Short problem 1
According to the profile of Dea Panendra, which single did she release in 2020, and for which soundtrack?
Short problem 2
Using the profile of Dea Panendra, explain how she rose to prominence.

Page
— start —
- Born: Panendra Larasati 18 January 1991 (age 35) Bandung, West Java, Indonesia
- Occupations: Actress; singer;
- Years active: 2010—present

= Dea Panendra =

Indonesian actress and singer (born 1991)

Panendra Larasati (born 18 January 1991), known professionally as Dea Panendra is an Indonesian actress and singer. She rose to prominence for starring in Marlina the Murderer in Four Acts (2017), which garnered her the Citra Award for Best Supporting Actress at the 2018 Indonesian Film Festival.

==Career==
===Music career===
In 2010, Panendra had her breakthrough into entertainment industry by auditioning for the sixth season of Indonesian Idol. She was eliminated on 28 May, finishing in eleventh place after being in the bottom three weeks in a row.

Performances/results
| Episode | Song choice | Original artist | Result |
|---|---|---|---|
| Audition | Unaired |  | Advanced |
| Workshop Round, Part 1 | "Perih" | Vierra | Advanced |
| Workshop Round, Part 2 | "Masih Cinta" | Kotak | Advanced |
| Workshop Round, Part 3 | "Makhluk Tuhan Paling Sexy" | Mulan Jameela | Advanced |
| Top 14 | "Masih Cinta" | Kotak | Bottom three |
| Top 13 | "Sang Penghibur" | Padi | Bottom four |
| Top 11 | "Baru Aku Tahu Cinta Itu Apa" | Indah Dewi Pertiwi | Eliminated |

In addition to her acting, Panendra also sang several soundtracks to films in which she starred. In 2020, Panendra released a single "Dari Kata Turun Ke Hati" for the soundtrack of The Ex-Lover Shop. In 2024, she released a collaborative single with Ricecooker, a band fronted by co-star Jerome Kurnia, "If You Let Me", for the Love Unlike in K-Dramas soundtrack.
— end —
Provided records
— start —
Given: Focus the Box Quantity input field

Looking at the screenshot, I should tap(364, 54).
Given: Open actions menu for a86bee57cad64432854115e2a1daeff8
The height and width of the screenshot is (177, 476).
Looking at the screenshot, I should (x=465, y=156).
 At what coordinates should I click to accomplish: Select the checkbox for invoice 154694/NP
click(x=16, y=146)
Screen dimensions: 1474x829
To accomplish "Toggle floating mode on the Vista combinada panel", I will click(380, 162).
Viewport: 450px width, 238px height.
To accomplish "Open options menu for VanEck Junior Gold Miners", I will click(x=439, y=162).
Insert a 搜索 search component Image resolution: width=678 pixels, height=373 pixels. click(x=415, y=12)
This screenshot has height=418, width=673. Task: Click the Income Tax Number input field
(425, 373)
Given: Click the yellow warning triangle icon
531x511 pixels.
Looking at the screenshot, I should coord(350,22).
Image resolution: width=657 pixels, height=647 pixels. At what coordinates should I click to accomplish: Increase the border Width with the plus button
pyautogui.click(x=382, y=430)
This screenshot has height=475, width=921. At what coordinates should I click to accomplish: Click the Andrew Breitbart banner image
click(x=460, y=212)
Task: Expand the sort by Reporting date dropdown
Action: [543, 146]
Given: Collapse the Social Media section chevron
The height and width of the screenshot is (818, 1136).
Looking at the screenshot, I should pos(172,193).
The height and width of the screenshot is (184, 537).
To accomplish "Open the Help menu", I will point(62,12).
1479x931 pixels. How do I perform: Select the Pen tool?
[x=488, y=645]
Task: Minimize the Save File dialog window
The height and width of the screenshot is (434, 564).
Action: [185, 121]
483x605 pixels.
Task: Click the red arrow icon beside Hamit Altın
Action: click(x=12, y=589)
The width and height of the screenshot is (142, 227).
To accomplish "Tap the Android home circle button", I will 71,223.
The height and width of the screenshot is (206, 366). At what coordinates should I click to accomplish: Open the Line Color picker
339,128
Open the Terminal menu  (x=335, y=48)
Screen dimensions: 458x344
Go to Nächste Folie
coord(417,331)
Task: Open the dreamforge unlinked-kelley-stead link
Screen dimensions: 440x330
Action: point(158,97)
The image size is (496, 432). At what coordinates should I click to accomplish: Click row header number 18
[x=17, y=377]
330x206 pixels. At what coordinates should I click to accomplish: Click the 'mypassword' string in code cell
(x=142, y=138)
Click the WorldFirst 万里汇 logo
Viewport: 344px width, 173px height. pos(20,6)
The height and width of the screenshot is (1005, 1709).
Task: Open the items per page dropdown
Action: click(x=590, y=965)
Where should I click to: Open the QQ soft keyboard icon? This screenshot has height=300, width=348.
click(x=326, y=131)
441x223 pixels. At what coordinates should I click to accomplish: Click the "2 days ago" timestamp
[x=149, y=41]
— end —
Output 1
"Dari Kata Turun Ke Hati," for the soundtrack of The Ex-Lover Shop.

Output 2
She rose to prominence by starring in Marlina the Murderer in Four Acts (2017). That role won her the Citra Award for Best Supporting Actress at the 2018 Indonesian Film Festival.